## What you should do
Begin at the line that has "Task: Click the" and stop after the line that has "This screenshot has width=750, height=1117.". Write those lines out again, substituting "back arrow" for "left arrow" and changing nothing else.

----- Recorded information -----

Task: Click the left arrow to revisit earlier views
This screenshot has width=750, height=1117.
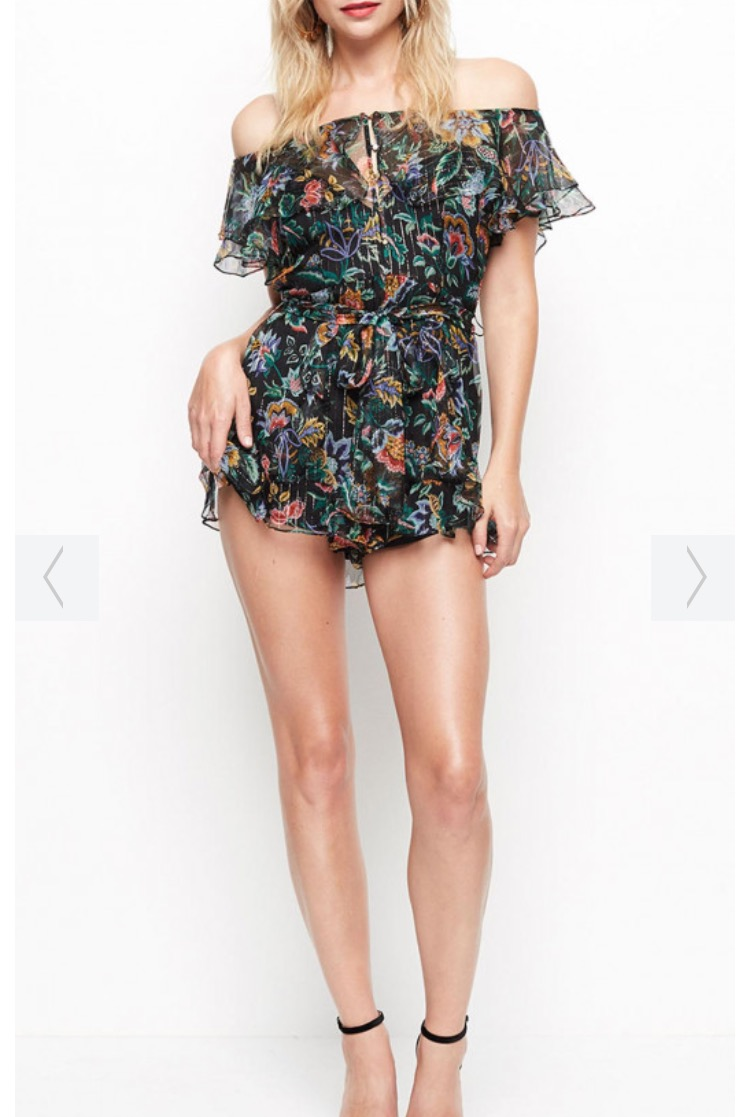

-----
----- Recorded information -----

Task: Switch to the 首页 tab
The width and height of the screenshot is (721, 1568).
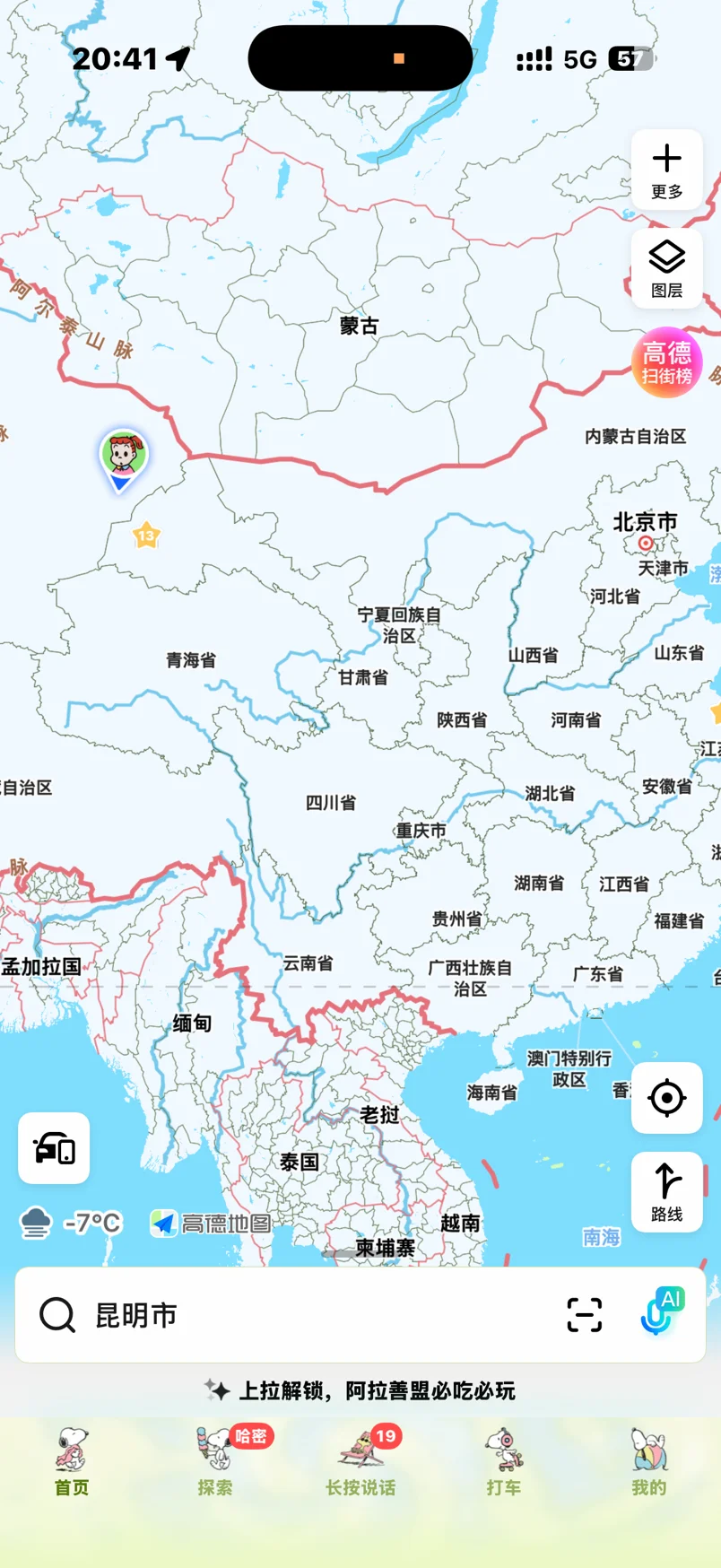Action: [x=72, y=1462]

-----

## Task output
Task: Click the back arrow to revisit earlier views
This screenshot has width=750, height=1117.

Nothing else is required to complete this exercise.